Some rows
* BEGIN *

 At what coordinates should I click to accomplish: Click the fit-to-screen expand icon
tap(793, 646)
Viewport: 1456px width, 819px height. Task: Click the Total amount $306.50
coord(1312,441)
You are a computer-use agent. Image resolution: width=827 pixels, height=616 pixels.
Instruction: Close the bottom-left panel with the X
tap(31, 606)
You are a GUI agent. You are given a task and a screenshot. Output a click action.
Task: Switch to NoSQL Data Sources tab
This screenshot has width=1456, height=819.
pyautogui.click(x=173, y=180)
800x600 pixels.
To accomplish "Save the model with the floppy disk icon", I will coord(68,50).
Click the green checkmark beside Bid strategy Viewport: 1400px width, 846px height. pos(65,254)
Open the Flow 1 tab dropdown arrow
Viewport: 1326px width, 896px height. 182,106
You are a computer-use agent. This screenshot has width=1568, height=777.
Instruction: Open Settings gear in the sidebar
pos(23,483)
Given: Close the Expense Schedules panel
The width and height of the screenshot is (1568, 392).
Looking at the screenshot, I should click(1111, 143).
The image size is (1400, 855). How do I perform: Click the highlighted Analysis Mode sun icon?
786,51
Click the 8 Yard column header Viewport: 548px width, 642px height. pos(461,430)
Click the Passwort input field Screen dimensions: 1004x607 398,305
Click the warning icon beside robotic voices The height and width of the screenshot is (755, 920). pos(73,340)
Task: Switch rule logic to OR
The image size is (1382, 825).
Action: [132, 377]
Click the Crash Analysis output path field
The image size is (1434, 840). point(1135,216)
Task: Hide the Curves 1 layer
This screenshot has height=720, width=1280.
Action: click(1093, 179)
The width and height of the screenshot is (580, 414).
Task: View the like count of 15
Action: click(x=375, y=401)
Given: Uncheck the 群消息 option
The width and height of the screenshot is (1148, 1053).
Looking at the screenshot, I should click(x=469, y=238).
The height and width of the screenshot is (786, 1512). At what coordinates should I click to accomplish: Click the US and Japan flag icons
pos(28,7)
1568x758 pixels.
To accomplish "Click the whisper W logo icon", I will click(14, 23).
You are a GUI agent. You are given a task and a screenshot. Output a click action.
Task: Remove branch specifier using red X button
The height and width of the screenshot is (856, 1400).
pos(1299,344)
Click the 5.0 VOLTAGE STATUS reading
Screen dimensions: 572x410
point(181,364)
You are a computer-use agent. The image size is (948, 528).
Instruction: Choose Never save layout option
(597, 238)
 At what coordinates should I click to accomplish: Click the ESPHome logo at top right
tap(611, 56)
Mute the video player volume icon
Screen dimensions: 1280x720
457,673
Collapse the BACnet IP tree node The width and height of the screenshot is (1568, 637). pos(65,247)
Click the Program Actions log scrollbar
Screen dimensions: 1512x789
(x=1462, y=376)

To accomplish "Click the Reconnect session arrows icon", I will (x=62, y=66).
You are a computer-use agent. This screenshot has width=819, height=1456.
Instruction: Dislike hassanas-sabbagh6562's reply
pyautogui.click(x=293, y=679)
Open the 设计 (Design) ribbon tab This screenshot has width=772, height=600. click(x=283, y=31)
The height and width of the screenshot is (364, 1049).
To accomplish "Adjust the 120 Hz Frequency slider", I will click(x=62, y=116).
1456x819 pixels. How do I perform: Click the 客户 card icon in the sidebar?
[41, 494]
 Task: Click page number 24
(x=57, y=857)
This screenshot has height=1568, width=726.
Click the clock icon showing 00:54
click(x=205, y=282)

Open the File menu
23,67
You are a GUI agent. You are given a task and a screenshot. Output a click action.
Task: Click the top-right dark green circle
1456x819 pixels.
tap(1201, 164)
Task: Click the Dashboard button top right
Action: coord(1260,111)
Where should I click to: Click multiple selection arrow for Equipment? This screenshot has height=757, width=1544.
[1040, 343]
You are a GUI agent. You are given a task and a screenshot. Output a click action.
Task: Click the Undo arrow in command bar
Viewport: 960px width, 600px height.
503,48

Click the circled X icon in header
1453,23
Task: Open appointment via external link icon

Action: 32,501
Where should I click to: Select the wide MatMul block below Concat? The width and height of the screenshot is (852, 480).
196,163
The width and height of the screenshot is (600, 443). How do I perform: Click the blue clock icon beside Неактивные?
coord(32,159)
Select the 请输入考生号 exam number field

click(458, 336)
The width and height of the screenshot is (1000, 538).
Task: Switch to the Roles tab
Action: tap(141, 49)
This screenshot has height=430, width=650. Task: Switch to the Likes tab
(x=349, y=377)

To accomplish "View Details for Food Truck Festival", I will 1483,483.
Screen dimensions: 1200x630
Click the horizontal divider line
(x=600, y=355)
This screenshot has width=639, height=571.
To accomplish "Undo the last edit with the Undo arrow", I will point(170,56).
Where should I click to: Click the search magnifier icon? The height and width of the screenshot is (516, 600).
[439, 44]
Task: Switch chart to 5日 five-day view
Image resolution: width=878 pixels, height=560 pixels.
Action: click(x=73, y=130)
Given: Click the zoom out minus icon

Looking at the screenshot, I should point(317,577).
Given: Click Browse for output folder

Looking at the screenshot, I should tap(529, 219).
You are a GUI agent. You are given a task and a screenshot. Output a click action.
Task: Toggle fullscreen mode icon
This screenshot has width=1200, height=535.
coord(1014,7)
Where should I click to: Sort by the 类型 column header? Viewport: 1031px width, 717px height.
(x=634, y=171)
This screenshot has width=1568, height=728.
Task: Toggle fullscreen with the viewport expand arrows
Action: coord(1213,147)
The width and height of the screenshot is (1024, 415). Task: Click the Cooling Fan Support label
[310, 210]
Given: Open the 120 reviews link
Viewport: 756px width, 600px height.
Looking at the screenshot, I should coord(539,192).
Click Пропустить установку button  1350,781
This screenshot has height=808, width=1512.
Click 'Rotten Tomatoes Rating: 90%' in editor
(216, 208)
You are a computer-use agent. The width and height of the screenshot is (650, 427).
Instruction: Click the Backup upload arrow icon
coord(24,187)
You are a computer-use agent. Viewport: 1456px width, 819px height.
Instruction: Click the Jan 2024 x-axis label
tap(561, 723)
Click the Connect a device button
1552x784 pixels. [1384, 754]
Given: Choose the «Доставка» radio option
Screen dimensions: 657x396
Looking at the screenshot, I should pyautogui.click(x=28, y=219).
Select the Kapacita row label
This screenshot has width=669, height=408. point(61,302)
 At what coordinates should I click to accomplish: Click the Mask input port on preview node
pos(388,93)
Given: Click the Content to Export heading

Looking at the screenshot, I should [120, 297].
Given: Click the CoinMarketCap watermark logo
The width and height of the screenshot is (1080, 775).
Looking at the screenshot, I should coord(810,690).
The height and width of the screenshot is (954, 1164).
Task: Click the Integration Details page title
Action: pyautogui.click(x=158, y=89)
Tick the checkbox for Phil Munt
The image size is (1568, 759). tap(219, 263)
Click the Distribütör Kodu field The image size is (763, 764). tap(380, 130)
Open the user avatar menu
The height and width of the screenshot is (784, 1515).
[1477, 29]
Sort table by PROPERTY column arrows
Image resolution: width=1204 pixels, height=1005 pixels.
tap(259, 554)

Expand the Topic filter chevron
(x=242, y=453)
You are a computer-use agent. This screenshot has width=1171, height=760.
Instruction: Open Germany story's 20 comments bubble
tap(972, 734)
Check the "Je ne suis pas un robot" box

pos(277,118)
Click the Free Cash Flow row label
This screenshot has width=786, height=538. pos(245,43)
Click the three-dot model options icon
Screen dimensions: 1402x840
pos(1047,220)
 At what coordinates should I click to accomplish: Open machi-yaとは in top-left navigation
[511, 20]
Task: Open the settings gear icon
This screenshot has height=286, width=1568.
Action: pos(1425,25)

* END *

Reproduce verbatim every line from the one containing "has width=1171, height=760." through the end of the rows, inclusive.

> [ANSWER TO THE EXERCISE]:
You are a computer-use agent. This screenshot has width=1171, height=760.
Instruction: Open Germany story's 20 comments bubble
tap(972, 734)
Check the "Je ne suis pas un robot" box

pos(277,118)
Click the Free Cash Flow row label
This screenshot has width=786, height=538. pos(245,43)
Click the three-dot model options icon
Screen dimensions: 1402x840
pos(1047,220)
 At what coordinates should I click to accomplish: Open machi-yaとは in top-left navigation
[511, 20]
Task: Open the settings gear icon
This screenshot has height=286, width=1568.
Action: pos(1425,25)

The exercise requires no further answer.